ASSIGNMENT
Write the records below out again exactly as given, with no images.

════════════════════

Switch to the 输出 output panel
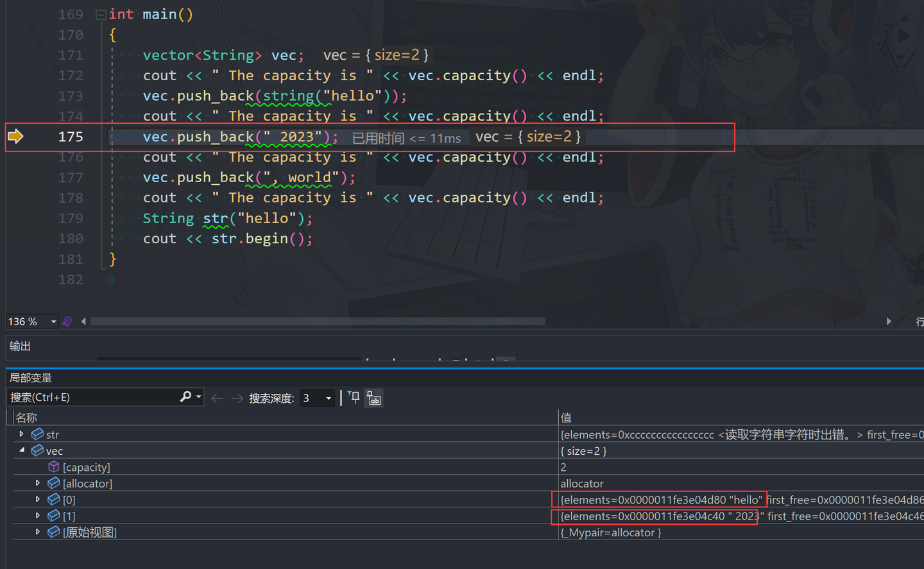 (19, 346)
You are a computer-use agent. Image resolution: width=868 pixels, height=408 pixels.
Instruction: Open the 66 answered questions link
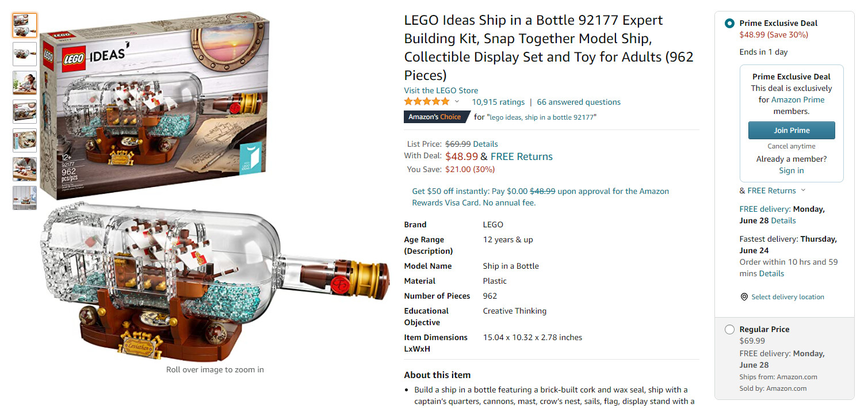[x=578, y=102]
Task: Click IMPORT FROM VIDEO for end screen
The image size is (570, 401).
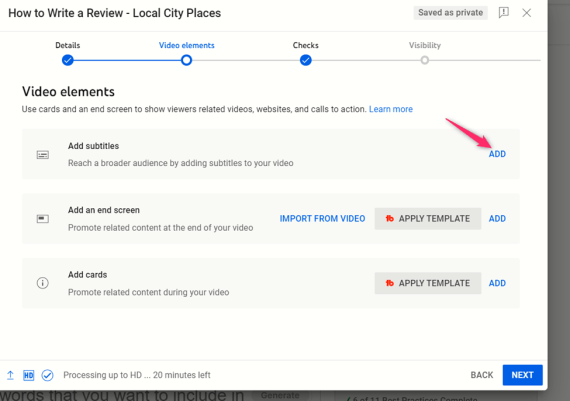Action: pos(322,218)
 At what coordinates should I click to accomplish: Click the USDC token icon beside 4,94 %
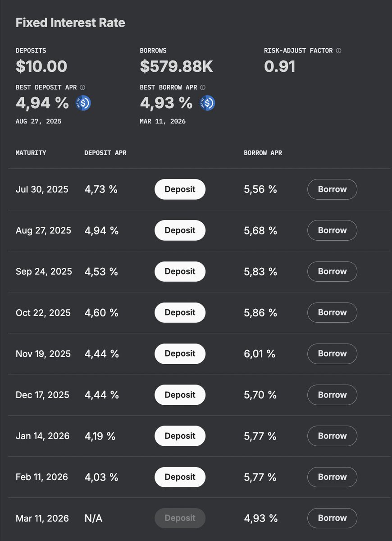coord(83,103)
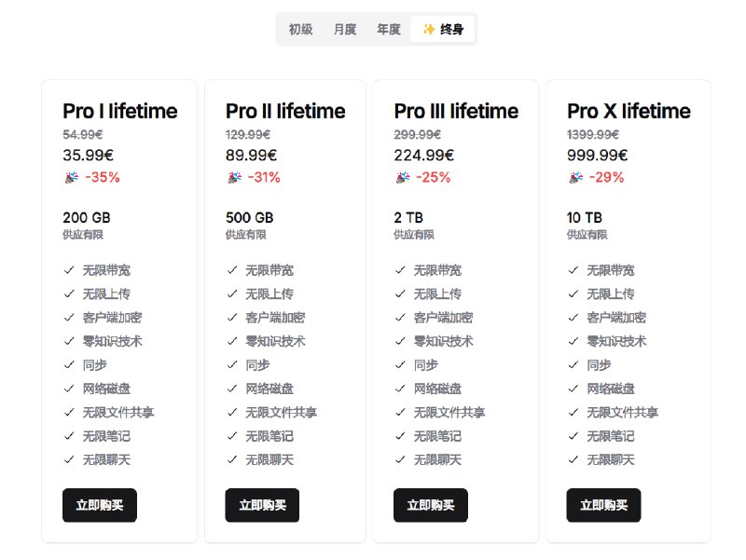Click the checkmark beside 网络磁盘 in Pro I

tap(67, 389)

════════════════════

RESPONSE FOR THIS EXERCISE
Switch to the 输出 output panel
 (19, 346)
You are a computer-use agent. Image resolution: width=868 pixels, height=408 pixels.
Instruction: Open the 66 answered questions link
[x=578, y=102]
Task: Click IMPORT FROM VIDEO for end screen
The image size is (570, 401).
Action: pos(322,218)
 At what coordinates should I click to accomplish: Click the USDC token icon beside 4,94 %
coord(83,103)
Click the checkmark beside 网络磁盘 in Pro I

tap(67, 389)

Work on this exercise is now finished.